Os diagramas de Feynman podem ser traduzidos em espaços geométricos que são passíveis de análise por cohomologia. Cada ponto dentro desses espaços pode representar um de uma infinidade de cenários que podem acontecer quando duas partículas colidem.

Você pode esperar, ingenuamente, que tomando a cohomologia deste espaço – encontrando sua estrutura algébrica – você possa calcular os pesos para as integrais mestras que o suportam. Mas o tipo de espaço geométrico que caracteriza a maioria dos diagramas de Feynman é distorcido de uma maneira que resiste a muitos cálculos de cohomologia.

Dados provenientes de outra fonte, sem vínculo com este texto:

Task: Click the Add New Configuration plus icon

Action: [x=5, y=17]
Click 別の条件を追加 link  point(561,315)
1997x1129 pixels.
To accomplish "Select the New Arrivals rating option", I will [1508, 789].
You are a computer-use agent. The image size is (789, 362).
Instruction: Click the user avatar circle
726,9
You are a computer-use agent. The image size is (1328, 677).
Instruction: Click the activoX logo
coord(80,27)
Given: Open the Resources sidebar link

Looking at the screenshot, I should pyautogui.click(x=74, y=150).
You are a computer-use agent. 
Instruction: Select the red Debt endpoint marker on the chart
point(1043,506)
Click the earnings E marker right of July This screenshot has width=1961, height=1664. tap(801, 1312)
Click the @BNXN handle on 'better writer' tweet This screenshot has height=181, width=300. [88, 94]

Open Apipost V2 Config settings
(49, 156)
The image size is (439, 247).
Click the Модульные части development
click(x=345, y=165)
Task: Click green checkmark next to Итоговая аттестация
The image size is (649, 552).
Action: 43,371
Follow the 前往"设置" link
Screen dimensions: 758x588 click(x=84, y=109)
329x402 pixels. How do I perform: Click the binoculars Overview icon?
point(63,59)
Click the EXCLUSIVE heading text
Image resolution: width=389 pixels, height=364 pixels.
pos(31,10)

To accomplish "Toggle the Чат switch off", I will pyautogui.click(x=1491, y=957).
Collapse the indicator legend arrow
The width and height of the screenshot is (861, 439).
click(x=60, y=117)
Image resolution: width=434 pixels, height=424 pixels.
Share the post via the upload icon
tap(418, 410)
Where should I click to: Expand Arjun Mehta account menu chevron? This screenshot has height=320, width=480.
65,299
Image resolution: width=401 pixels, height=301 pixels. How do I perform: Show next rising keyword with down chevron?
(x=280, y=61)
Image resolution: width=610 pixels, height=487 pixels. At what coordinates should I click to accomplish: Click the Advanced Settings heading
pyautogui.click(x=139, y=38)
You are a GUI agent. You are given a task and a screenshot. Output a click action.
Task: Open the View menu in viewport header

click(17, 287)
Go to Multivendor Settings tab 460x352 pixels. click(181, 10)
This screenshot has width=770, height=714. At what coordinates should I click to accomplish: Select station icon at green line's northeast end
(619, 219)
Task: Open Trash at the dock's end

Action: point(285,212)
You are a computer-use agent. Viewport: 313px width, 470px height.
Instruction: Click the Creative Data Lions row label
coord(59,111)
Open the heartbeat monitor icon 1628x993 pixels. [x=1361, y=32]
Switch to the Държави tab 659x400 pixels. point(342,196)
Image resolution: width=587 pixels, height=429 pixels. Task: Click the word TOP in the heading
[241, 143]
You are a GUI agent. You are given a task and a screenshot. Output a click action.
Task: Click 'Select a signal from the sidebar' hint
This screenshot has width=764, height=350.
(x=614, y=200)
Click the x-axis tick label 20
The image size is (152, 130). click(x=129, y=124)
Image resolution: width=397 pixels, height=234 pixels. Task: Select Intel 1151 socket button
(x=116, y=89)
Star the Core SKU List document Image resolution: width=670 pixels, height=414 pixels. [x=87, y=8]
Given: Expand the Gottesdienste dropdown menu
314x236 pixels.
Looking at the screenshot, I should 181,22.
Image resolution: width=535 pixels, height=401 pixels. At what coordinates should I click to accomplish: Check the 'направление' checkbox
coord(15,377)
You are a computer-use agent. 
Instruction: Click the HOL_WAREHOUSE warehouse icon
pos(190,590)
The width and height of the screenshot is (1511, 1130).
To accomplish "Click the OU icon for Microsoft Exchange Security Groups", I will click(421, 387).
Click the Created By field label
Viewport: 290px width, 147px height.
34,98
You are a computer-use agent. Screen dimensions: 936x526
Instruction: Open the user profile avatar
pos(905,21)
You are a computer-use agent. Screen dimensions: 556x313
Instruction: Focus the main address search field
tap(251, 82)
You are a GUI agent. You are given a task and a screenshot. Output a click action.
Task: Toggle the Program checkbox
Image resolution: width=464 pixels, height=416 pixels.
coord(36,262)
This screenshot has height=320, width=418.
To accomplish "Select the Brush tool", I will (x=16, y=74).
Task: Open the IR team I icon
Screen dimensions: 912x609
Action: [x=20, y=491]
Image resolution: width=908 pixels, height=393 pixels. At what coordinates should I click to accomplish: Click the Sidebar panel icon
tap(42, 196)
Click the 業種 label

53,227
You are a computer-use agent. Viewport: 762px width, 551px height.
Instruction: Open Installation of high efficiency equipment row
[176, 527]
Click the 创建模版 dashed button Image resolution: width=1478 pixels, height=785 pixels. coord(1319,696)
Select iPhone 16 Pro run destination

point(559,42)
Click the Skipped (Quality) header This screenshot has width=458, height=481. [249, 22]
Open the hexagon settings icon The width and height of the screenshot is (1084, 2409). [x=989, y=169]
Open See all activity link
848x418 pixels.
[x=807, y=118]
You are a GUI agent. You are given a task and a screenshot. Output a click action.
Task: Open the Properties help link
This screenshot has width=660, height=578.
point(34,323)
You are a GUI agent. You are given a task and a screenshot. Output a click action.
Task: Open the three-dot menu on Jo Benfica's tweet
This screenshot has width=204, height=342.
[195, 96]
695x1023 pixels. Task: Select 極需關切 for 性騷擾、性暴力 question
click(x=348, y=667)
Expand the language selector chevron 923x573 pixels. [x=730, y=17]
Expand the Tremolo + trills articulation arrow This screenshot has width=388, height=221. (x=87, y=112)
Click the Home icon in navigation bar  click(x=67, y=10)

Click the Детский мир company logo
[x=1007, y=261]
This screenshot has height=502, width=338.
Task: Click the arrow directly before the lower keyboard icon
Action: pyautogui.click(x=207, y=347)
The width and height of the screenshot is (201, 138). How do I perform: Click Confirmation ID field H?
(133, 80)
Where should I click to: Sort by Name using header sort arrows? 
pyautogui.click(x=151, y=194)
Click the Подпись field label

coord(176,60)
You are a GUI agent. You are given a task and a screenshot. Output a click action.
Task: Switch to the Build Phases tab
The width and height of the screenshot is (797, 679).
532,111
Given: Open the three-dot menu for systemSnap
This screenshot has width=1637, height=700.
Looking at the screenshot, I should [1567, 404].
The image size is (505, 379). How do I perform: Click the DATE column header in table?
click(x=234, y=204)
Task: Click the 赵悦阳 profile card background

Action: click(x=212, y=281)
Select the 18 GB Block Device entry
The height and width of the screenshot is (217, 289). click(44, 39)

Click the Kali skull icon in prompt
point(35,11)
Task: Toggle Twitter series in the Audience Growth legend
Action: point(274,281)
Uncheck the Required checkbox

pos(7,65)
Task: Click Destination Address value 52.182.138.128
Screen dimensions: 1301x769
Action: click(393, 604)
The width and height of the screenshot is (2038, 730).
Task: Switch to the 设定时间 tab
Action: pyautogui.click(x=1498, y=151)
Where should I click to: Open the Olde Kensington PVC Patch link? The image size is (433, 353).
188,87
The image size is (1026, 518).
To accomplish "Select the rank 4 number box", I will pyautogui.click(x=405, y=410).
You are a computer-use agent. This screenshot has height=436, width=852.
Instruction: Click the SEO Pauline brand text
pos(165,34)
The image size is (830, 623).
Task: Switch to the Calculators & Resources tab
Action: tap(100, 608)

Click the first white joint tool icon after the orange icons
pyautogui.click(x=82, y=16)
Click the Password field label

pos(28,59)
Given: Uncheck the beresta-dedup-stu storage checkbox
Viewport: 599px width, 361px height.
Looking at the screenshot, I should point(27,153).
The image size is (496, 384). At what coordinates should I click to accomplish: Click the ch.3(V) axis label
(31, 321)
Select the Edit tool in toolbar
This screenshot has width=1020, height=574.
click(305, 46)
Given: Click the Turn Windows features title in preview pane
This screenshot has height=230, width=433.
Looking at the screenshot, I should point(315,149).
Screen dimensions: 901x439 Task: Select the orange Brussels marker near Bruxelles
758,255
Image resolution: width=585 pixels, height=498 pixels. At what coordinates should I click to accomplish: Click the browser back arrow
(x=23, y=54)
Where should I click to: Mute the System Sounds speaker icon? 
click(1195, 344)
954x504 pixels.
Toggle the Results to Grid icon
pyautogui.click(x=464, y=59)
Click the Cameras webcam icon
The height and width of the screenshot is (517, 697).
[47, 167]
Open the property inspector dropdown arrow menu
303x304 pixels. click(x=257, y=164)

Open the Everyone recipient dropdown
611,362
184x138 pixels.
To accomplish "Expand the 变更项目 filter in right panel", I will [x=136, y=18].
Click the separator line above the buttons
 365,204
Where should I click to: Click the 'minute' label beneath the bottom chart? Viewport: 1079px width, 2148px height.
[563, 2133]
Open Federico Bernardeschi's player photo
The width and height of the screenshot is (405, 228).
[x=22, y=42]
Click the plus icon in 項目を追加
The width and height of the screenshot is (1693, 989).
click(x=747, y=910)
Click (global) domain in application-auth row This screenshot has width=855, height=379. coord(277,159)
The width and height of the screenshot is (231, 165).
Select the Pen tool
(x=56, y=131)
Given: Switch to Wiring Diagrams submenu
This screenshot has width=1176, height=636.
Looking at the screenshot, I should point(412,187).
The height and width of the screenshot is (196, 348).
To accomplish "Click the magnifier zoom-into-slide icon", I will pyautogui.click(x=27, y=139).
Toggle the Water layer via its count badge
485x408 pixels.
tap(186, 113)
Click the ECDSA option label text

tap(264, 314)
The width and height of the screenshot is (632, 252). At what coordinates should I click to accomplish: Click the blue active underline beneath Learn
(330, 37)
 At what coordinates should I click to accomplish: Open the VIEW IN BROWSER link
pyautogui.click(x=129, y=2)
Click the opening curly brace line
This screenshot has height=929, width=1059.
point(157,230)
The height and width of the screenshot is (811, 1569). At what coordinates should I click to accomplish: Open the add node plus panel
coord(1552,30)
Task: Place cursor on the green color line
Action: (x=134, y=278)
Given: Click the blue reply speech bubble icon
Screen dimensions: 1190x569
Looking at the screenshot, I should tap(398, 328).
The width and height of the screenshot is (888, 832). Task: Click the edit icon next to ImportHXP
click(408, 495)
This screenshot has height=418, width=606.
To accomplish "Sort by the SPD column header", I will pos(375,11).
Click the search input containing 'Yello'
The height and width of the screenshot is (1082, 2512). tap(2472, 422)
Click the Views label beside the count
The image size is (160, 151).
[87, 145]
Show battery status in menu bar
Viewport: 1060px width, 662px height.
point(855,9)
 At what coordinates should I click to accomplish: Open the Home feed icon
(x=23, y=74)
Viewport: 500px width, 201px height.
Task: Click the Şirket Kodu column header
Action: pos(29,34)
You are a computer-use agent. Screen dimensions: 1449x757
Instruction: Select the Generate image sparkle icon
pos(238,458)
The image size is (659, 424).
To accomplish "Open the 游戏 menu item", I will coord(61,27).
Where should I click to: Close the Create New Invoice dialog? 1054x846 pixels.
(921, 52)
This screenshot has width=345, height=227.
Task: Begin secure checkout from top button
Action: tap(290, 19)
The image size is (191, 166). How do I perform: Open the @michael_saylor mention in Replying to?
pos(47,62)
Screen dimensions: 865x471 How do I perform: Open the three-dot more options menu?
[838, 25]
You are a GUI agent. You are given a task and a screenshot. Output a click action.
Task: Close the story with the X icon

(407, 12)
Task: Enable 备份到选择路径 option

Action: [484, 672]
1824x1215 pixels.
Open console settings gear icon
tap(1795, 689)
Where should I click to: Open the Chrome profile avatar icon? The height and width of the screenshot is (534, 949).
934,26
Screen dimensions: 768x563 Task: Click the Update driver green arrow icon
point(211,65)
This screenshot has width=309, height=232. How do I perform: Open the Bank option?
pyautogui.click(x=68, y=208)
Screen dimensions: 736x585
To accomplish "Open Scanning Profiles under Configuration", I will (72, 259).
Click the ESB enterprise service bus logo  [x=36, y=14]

Em 2017, Mizera estava se esforçando para analisar como os objetos da teoria das cordas colidem quando ele se deparou com as ferramentas pioneiras de Israel Gelfand e Kazuhiko Aomoto nas décadas de 1970 e 1980, enquanto trabalhavam com um tipo de cohomologia chamada “cohomologia torcida”. Mais tarde naquele ano, Mizera conheceu Mastrolia, que percebeu que essas técnicas também poderiam funcionar para os diagramas de Feynman. No ano passado, eles publicaram três artigos que usaram essa teoria da cohomologia para agilizar cálculos envolvendo colisões de partículas simples.

Seu método pega uma família de cenários físicos relacionados, representa-a como um espaço geométrico e calcula a cohomologia distorcida desse espaço. “Essa cohomologia distorcida tem tudo a dizer sobre as integrais nas quais estamos interessados”, disse Mizera.

Em particular, a cohomologia torcida diz a eles quantas integrais mestras esperar e quais devem ser seus pesos. Os pesos surgem como valores que eles chamam de “números de interseção”. No final, milhares de integrais diminuem para uma soma ponderada de dezenas de integrais principais.

As teorias de cohomologia que produzem esses números de interseção podem fazer mais do que apenas aliviar a carga computacional – elas também podem apontar para a significância física das quantidades mais importantes no cálculo.

Por exemplo, quando um gluon virtual se divide em dois quarks virtuais, os tempos de vida possíveis dos quarks podem variar. No espaço geométrico associado, cada ponto pode representar um tempo de vida de quark diferente. Quando os pesquisadores calculam os pesos, eles veem que os cenários com as partículas virtuais de maior duração – ou seja, casos em que as partículas se tornam essencialmente reais – moldam mais o resultado.

“Essa é a coisa incrível sobre este método”, disse Caron-Huot. “Ele reconstrói tudo a partir desses eventos raros e especiais.”

Na semana passada, Mizera, Mastrolia e colegas publicaram outra pré-impressão mostrando que a técnica amadureceu o suficiente para lidar com diagramas de dois loops do mundo real. Um próximo artigo de Caron-Huot levará o método adiante, talvez trazendo os diagramas de três voltas para o calcanhar.

Se for bem-sucedida, a técnica pode ajudar a inaugurar a próxima geração de previsões teóricas. E, suspeitam alguns pesquisadores, pode até prenunciar uma nova perspectiva da realidade.